According to the brand, these sneakers were “designed with the Slack crew, all over Slack.” That makes sense, because they are ugly and people put the bare minimum into them. The laces feature an “innovative” system that “locks laces into place for effortless slip-on styling.” Hey why not? You’ve already given up anyway.
You can show them off on all your Zoom meetings! Except your feet are never in Zoom meetings, so never mind.
It brings me no joy to report that these sneakers have not been universally panned.

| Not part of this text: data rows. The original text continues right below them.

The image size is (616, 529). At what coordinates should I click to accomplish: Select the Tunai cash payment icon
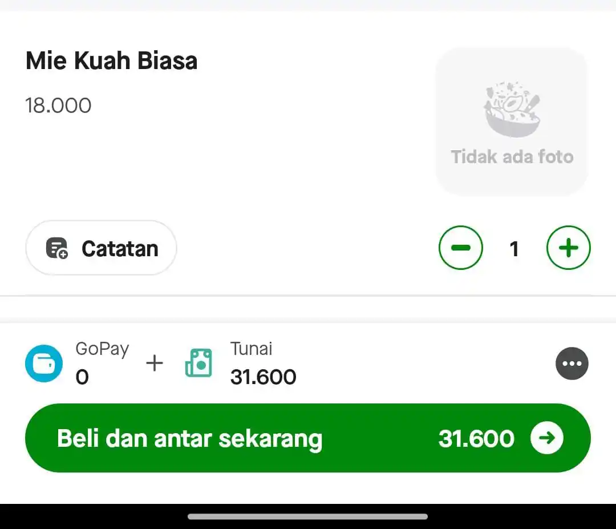[x=198, y=364]
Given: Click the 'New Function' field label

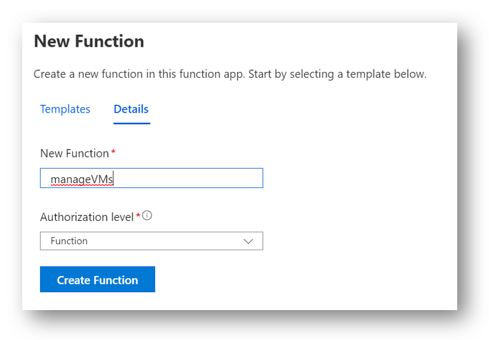Looking at the screenshot, I should tap(74, 153).
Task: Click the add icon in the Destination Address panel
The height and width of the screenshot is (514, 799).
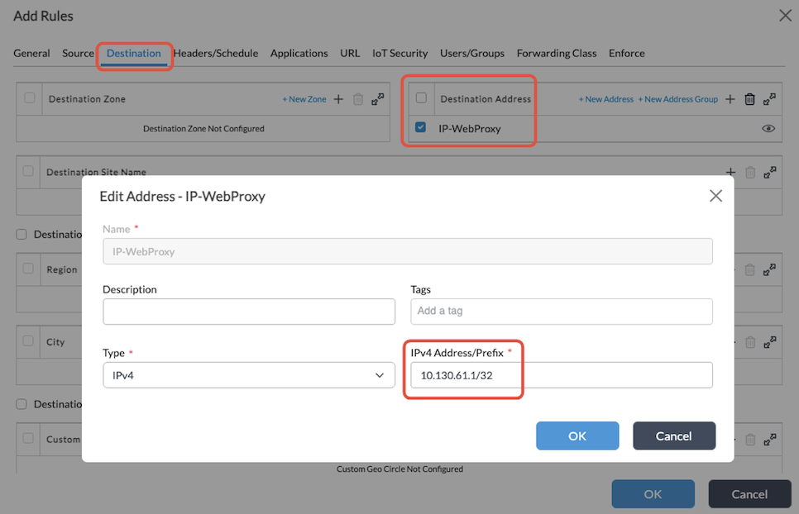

A Mic writer called them, “Kind of cute.”
“To be clear, I am absolutely not in the market for a pair of workplace-messaging-app-branded sneakers, but if I were then these are probably the ones I’d go for,” The Verge wrote.
According to Fast Company, these shoes were originally designed for the company’s co-founders as a “surprise” for their Stock Exchange IPO. Slack’s CMO, Julie Leigl, “says the shoes are likely to appeal to Slack’s superfans.” Show me one of them, then.
On Twitter, many bemoaned the style as being, in the words of GQ’s Rachel Tashjian, a “peak startup sneaker.” There were jokes about dystopia and business school and Allbirds, the OG tech bro sneaker.
Mostly, everyone was very disturbed—and still Slacking through it all.